Impact of Pharmacist Expertise on Acceptance Rates in a Comprehensive E-Consult Program within a Large Academic Health System

Carrie Freed

The MetroHealth System (Cleveland, OH)

Cynthia King

The MetroHealth System (Cleveland, OH)

Brandon Soltesz

The MetroHealth System (Cleveland, OH)

M. David Gothard

Biostats, Inc. of Ohio

Bushra Altabbaa

Northeast Ohio Medical University (Rootstown, OH)

Aleksandra Majstorovic

Northeast Ohio Medical University (Rootstown, OH)
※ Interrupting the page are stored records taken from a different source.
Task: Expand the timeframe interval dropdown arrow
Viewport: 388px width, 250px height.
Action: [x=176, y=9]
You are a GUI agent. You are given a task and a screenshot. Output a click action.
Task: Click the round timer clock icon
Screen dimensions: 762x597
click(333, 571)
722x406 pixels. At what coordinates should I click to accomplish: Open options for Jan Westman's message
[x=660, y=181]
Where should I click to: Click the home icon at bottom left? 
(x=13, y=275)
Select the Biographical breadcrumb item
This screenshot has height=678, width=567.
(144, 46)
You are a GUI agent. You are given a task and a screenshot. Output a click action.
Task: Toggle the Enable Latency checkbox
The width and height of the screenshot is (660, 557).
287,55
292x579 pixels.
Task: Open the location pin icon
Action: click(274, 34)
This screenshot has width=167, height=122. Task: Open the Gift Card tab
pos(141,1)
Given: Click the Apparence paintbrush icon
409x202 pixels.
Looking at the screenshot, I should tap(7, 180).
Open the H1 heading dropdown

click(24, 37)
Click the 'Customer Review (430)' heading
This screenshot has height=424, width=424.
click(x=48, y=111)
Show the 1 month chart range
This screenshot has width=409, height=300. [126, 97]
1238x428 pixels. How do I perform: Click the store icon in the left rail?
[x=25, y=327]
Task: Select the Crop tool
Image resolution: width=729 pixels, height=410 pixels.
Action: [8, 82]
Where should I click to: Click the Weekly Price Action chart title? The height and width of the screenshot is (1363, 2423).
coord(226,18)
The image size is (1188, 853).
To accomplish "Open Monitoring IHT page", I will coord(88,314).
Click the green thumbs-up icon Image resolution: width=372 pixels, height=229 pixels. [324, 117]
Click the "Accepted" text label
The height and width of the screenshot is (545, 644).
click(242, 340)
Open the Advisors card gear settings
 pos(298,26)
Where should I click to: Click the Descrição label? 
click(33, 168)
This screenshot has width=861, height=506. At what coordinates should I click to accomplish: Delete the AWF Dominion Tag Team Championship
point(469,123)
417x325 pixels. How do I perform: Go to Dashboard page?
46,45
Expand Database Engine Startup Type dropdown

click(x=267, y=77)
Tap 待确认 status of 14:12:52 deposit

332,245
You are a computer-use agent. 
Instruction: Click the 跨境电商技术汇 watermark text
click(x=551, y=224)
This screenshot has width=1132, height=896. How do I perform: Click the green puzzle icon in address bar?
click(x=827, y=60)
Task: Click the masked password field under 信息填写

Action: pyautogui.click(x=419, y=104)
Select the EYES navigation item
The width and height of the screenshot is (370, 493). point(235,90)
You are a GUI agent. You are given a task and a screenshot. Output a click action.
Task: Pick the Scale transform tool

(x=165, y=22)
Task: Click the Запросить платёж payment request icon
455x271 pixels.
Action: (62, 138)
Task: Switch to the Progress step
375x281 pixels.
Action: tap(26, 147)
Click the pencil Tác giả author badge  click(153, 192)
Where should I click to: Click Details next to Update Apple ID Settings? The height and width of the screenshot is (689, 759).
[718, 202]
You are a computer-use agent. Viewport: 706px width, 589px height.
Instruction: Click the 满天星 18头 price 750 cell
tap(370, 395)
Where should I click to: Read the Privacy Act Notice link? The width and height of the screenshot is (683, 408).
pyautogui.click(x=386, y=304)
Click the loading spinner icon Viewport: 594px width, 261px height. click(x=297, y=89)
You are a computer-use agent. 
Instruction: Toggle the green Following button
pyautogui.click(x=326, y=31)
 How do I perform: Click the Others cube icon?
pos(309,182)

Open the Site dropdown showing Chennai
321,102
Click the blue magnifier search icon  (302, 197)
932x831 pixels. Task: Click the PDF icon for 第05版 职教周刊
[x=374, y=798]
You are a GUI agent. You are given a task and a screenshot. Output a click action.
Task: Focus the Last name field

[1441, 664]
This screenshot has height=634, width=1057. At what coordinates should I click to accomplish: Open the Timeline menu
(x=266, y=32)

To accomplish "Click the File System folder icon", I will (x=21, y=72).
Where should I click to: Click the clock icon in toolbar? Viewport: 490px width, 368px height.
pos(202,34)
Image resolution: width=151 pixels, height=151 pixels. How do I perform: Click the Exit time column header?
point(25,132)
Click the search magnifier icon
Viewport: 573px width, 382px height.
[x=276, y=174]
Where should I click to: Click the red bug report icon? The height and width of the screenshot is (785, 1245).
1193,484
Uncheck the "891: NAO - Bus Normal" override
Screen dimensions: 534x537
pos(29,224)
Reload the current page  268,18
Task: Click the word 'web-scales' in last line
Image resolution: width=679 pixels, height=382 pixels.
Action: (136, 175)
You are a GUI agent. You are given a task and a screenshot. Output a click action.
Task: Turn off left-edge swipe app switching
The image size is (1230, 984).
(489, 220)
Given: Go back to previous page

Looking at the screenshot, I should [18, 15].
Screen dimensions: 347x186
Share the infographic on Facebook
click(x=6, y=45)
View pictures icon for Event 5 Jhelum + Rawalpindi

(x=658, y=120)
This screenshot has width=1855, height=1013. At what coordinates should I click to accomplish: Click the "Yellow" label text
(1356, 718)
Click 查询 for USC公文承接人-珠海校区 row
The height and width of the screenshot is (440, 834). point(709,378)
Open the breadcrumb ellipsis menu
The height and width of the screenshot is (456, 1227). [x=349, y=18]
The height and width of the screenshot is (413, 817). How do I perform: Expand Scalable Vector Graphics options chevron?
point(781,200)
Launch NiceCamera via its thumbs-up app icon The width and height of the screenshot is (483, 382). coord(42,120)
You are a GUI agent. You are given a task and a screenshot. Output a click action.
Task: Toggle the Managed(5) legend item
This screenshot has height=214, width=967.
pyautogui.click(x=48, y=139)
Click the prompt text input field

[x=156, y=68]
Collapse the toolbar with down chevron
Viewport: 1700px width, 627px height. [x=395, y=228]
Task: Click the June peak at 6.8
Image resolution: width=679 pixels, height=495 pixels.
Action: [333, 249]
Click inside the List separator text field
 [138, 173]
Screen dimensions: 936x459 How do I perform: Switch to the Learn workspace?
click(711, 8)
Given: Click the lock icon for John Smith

DOI: https://doi.org/10.24926/iip.v15i3.6278

Keywords: E-consult, Comprehensive, Pharmacist Expertise


Abstract

Background

Although electronic consults (e-consults) are utilized in healthcare systems by medical professionals, use of e-consults by pharmacy remains novel outside of niche disease states. Additional research is required to fill literature gaps to assist in optimizing the pharmacist’s role in e-consult programs. 

Objective

This study aimed to assess the impact of pharmacist expertise on e-consult outcomes.

Methods

This study was a retrospective review of all pharmacy e-consults completed by pharmacists at a large academic health system between March 1st, 2020, and August 31st, 2022. This was deemed quality improvement and did not require Institutional Review Board approval. E-consults were identified using a report. Key data collection points included e-consult disease state, ordering provider, pharmacists' specialty, and recommendation result. The primary outcome was the difference in acceptance rates of expert versus non-expert pharmacist recommendations. Secondary outcomes included the overall implementation rate, implementation rate over time, acceptance rate between provider types, time to implementation, and pharmacist response time. Acceptance rates were compared between expert/non-expert dichotomy via Pearson chi-square test.

 Results

A total of 375 e-consults met inclusion criteria and spanned 19 unique disease states. The three most common included diabetes mellitus (27.0%), pain management (13.1%), and mental health (11.0%). Nearly 60% of e-consults were in a disease with an expert. The provider acceptance rate was higher when e-consults were completed by an expert versus non-expert (62.6% versus 39.6% respectively, p = 0.002). The overall implementation rate was 51.8%. Physicians (MD/DOs) accepted the pharmacist’s recommendations 55.6% of the time, advanced practice registered nurses (APRNs) 64.7%, physician assistants (PAs) 100.0%, and other professionals 25.0% (p = 0.033). Mean time to recommendation implementation was 16.5 days (SD = 29.4 days). Mean time to pharmacist response was 1.1 days (SD = 1.4 days).

Conclusions

Comprehensive e-consult programs are more successful when integrating expert pharmacists.